Holy cow, that's good!


----------



## Draik41895 (Oct 25, 2008)

I thought that was creepy before the cracking noises!!!! Ooooh, nasty! I freakin love it.


----------



## KevinRI (Aug 24, 2010)

Wow that's creepy! Nice job!


----------



## beelce (Jul 21, 2007)

OUTSTANDING JGAL....!!! Really nice action....


----------



## Joiseygal (Sep 3, 2008)

Thanks for the nice comments. I am definitely going to have the cracking noise and a demon voice talking backwards for the soundtrack in my haunt. I was hoping to freak some people out with the neck cracking sounds!


----------



## RoxyBlue (Oct 6, 2008)

O...M...G! Joisey, I believe you've outdone yourself on this one!


----------



## Spooky1 (Aug 25, 2008)

Joisey, she looks fantastic!


----------



## Draik41895 (Oct 25, 2008)

Joiseygal said:


> I was hoping to freak some people out with the neck cracking sounds!


mission accomplished.


----------



## Joiseygal (Sep 3, 2008)

Draik41895 said:


> mission accomplished.


LOL...awesome! Also thanks Spooky and Roxy for the nice comments!


----------



## Lunatic (Oct 3, 2006)

Really nice creepy prop Joiseygal! Great job!


----------



## Joiseygal (Sep 3, 2008)

Here is the Exorcist tutorial video. I hope this helps anyone that decides to make this prop.


----------



## BobC (Aug 23, 2005)

*Looks Great!*

That came out sooo good looks really great... I thought it was a video from scarefactory or something at first that you were basing your build off of. The bed movement pulls it together as a pro looking prop good job!

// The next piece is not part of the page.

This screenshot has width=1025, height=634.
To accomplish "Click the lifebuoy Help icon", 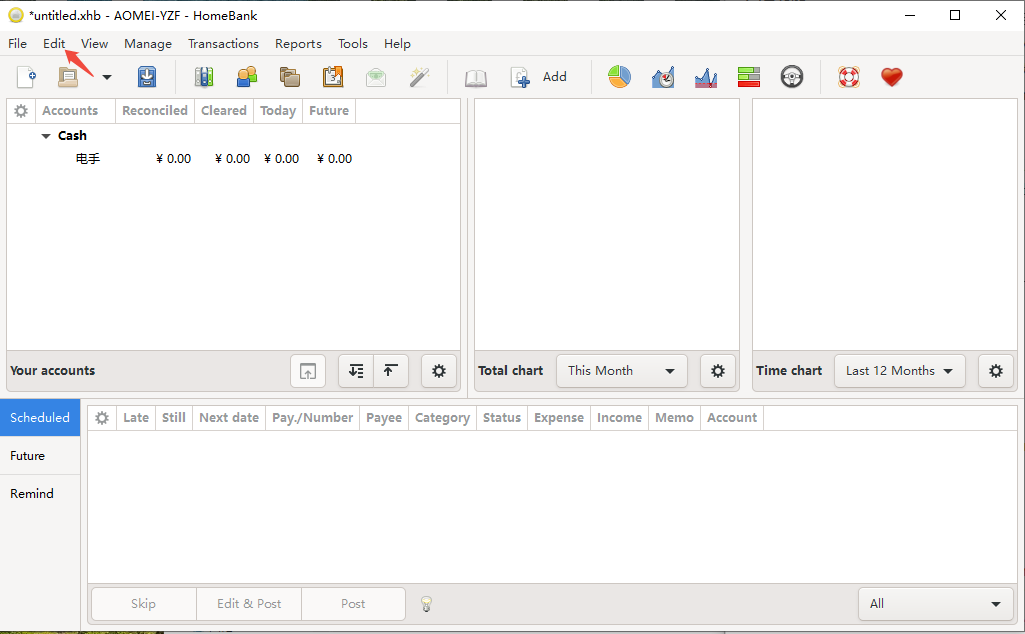I will [x=848, y=77].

If you want to make her levitate and not see pneumatics I can help you put something together. I have been involved with the magic community since I was ten years old...lol


----------



## Dark Angel 27 (Sep 11, 2008)

Joiseygal said:


> I was hoping to freak some people out with the neck cracking sounds!





Draik41895 said:


> mission accomplished.


Yeah me too. That's going to stay in my head for a while now. :lolkin: Nice tutorial Joisey!


----------



## Devils Chariot (May 23, 2007)

I love it! The motion really brings the scene to life. Made my skin crawl!


----------



## Joiseygal (Sep 3, 2008)

BobC said:


> That came out sooo good looks really great... I thought it was a video from scarefactory or something at first that you were basing your build off of. The bed movement pulls it together as a pro looking prop good job!
> 
> If you want to make her levitate and not see pneumatics I can help you put something together. I have been involved with the magic community since I was ten years old...lol


A magic man...huh! Magic is a great skill to have as a haunter! Thanks for the really nice comments! Hopefully we will see you again in the near future! I hope you are doing well?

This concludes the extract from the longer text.